Excerpted from an article by John Sides, Washington Post .com on September 20:
University of Pennsylvania senior Jack Beckwith and friend Nick Sorscher launched the website Data Face last October. They assembled a team of three “data journalists” who investigate topics in music, politics and sports. …[One such topic was] how positively (or negatively) the media has treated each 2016 presidential candidate. All of their articles rely on data that they collect themselves and present in interactive visualizations.
John Sides of The Washington Post interviewed the team about their report on how fairly the media is treating presidential candidates Hillary Clinton and Donald Trump.
How did you go about measuring media coverage of Hillary Clinton and Donald Trump?
We compiled a total of 21,981 articles written about the election dating back to July 1, 2015. To be included in our data set, each article had to reference either Donald Trump or Hillary Clinton in its headline (but not both). The articles came from the websites of eight major media outlets: the New York Times, The Washington Post, Chicago Tribune, Wall Street Journal, Slate, Politico, Fox News and the Weekly Standard. We wanted a mixture liberal and conservative outlets, at least according to conventional wisdom.
We looked at the number of articles that were published about each candidate over time, which captures their ability to dictate the news cycle. And using the actual text of the articles, we evaluated the tone of the coverage — how positive or negative it was toward each candidate — and how it has shifted throughout the campaign.
How do you know whether a story is positive or negative about either of the candidates?
We did this via a computer algorithm, which is becoming increasingly common as social scientists work with huge data sets of text. There are a variety of approaches to what’s often called sentiment analysis, but our methodology was this: for each article, the algorithm identified every adjective. Then, using a very large word bank, it scored the adjectives on a scale of -1.0 (most negative) to +1.0 (most positive). The computer then averaged those values to generate an overall sentiment score for each article.
This obviously isn’t perfect. A computer’s sense of sentiment can be tripped up by things like satire, slang or misspellings. But given that we were working with news articles (the Onion wasn’t among our outlets), we believe these concerns are less relevant. Moreover, sentiment analysis has been shown to be surprisingly effective in predicting the stock market, summarizing customer feedback and delineating a population’s political views.
What about the individual outlets? Are there differences in how they cover the candidates?
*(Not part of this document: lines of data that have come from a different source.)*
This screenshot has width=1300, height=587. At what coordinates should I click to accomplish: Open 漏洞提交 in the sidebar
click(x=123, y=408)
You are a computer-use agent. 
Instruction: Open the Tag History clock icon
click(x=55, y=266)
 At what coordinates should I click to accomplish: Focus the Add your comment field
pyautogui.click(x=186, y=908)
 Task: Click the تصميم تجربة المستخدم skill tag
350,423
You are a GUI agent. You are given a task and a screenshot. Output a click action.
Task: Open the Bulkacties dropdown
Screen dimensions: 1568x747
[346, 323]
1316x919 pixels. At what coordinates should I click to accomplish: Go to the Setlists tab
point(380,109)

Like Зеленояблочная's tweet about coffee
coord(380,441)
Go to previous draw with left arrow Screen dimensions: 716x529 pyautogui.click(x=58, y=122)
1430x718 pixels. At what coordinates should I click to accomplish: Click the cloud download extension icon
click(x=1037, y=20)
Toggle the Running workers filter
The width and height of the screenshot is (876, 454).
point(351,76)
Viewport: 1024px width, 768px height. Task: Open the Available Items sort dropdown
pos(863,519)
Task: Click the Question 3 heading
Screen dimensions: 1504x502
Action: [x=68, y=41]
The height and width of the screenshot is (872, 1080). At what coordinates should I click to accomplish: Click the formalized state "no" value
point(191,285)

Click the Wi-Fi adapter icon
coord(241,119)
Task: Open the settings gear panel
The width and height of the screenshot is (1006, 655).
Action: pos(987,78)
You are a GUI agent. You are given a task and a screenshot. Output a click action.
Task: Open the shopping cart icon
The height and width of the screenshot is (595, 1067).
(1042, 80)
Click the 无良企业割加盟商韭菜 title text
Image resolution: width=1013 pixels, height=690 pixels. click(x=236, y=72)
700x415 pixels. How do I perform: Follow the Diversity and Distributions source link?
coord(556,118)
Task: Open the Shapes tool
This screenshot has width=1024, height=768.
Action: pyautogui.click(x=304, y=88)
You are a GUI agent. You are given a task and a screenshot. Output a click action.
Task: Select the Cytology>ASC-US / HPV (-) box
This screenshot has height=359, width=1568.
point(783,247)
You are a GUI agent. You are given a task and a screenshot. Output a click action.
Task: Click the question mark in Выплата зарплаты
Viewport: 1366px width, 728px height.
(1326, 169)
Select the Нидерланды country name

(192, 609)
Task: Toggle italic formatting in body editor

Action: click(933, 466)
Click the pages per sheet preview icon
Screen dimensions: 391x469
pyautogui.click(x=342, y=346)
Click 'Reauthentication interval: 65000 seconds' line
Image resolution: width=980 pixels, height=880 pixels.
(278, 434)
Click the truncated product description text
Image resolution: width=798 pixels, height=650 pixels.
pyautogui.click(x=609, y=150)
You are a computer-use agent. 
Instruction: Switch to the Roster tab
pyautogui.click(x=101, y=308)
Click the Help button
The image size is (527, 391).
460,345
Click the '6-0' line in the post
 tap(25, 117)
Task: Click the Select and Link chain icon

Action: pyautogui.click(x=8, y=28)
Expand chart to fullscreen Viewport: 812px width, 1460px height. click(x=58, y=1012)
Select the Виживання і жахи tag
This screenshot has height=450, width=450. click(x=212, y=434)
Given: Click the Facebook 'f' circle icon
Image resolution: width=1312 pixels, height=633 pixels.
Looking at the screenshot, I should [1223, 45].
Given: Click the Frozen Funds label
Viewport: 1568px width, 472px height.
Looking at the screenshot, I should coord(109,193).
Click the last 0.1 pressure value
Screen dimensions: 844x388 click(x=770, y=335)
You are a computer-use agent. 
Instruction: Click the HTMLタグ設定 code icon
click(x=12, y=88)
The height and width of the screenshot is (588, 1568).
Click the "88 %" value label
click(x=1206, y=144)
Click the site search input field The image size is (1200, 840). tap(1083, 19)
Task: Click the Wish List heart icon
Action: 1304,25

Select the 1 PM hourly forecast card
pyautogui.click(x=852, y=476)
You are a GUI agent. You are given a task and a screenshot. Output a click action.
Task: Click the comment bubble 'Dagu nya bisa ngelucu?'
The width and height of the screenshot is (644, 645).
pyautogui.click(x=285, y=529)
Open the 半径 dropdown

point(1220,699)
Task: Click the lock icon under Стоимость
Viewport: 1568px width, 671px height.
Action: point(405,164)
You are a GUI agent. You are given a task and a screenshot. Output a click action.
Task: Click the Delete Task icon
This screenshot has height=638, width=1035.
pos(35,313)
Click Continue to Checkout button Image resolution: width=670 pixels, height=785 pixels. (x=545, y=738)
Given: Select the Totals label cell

We found that all of the media outlets that we considered “liberal” treated Clinton more favorably. The more conservative outlets seemed more on the fence about Trump. In our sample of articles, only the coverage of Fox News was more positive toward Trump than Clinton, at least to a statistically significant degree. Coverage at Weekly Standard, Wall Street Journal and Chicago Tribune didn’t clearly favor one candidate or the other.